You’re not alone – this can actually be a very complex problem, with a number of different causes. Generally speaking, a good fitting plastic material frame will not cause a sore nose, as there are no parts to get out of alignment. When well-fitted, they are exceptionally comfortable; on the minus side, adjustments or fixes to the bridge on a plastic frame are much more difficult, and may not be possible. However, many people cannot wear plastic frames, due to the shape of their bridge (nose); others don’t care for plastic frame styling, so they get to have metal frames with adjustable nose pads.

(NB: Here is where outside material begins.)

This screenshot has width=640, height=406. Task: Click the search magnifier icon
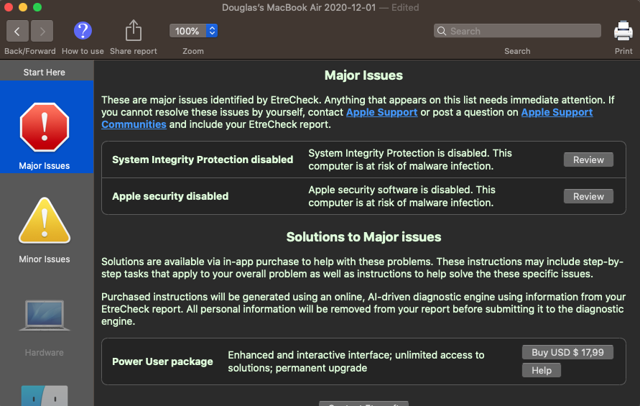coord(442,31)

The most common reason for a sore nose on a frame with adjustable nose pads is that the pad arms have gotten out of alignment, either by a blow to the head (cupboard door, basketball, a fall, etc), or by an attempt by the wearer to adjust their own glasses. A quick aside – if your glasses are slipping, it is NOT because the nose pads are too far apart! DON’T squeeze them closer together, or I’ll be seeing you very soon with a sore nose. A quick visit to your Licensed Dispensing Optician (LDO) and a pair of nose pad pliers or optical needle nose pliers is all it takes to restore nose pad alignment and a comfortable fit.
The next most common reason for a hurting schnoze is that one temple (aka arm, etc) has gotten bent out much further than the other. This places most of the weight of the frame on one side of the bridge, creating a hot spot and tenderness. Again, just pop in to your favorite LDO, and have them bring the offending temple back into alignment, and all will be well again.

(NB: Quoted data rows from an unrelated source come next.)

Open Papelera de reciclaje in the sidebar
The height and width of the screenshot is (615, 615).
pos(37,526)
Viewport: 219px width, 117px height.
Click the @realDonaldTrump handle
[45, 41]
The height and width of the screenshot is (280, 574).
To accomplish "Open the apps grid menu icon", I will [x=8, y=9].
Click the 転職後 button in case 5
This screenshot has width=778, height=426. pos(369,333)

Here’s another culprit to investigate if your poor bridge is red and inflamed. Many frames use silicone nose pads, which offer many benefits – they are soft, they adapt a bit to the contour of the nose, and they grip, to help prevent slipping. However, some people (between 1 – 5%) are allergic to the silicone in the nose pads, and sensitivity increases with exposure. If you’ve tried everything else, ask to have your nose pads replaced with a silicone alternative.

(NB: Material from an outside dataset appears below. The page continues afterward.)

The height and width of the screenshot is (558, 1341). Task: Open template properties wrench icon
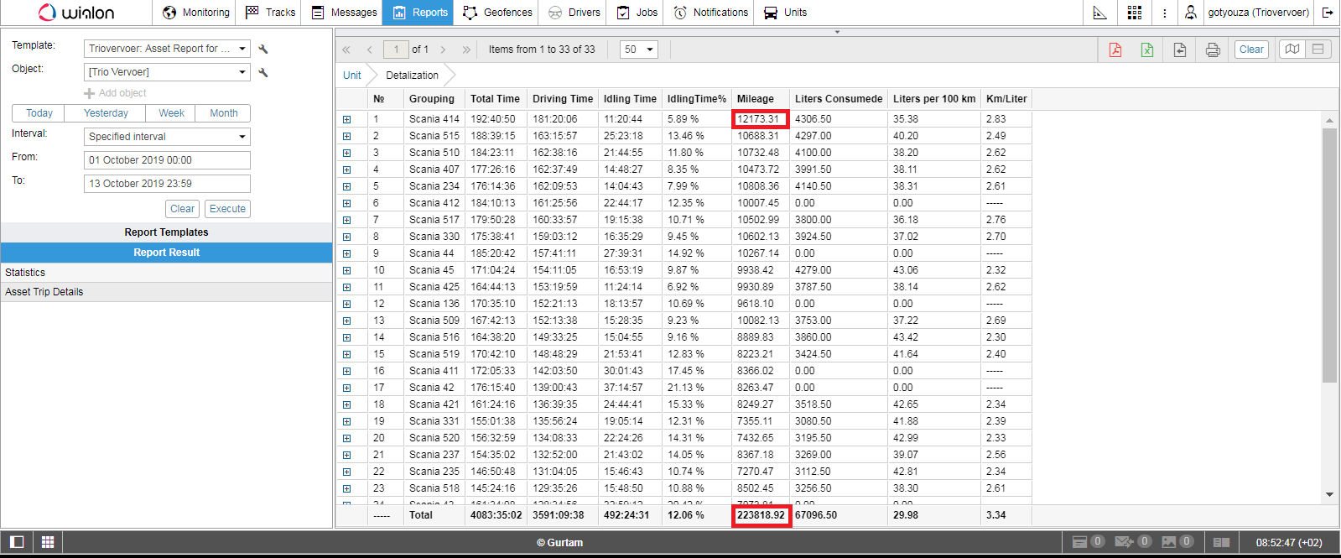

Last but not least is the issue of the weight. The glasses may just be too heavy for the nose to bear comfortably. This may be due to the strength of the prescription, the heaviness of the frame, thinner and more tender skin, or a breakdown in skin elasticity due to aging. The only cure here is to get the lightest weight glasses possible. I recommend Silhouette rimless frames with Trivex lens material, which has been a God-send to several of my patients.
One more bit of advice – if your glasses are causing irritation or inflammation on your nose, don’t put off taking care of the situation. I have seen instances where it appears skin cancers may have been triggered by poorly fitting glasses. And remember, a good optician will ALWAYS happy to adjust your glasses.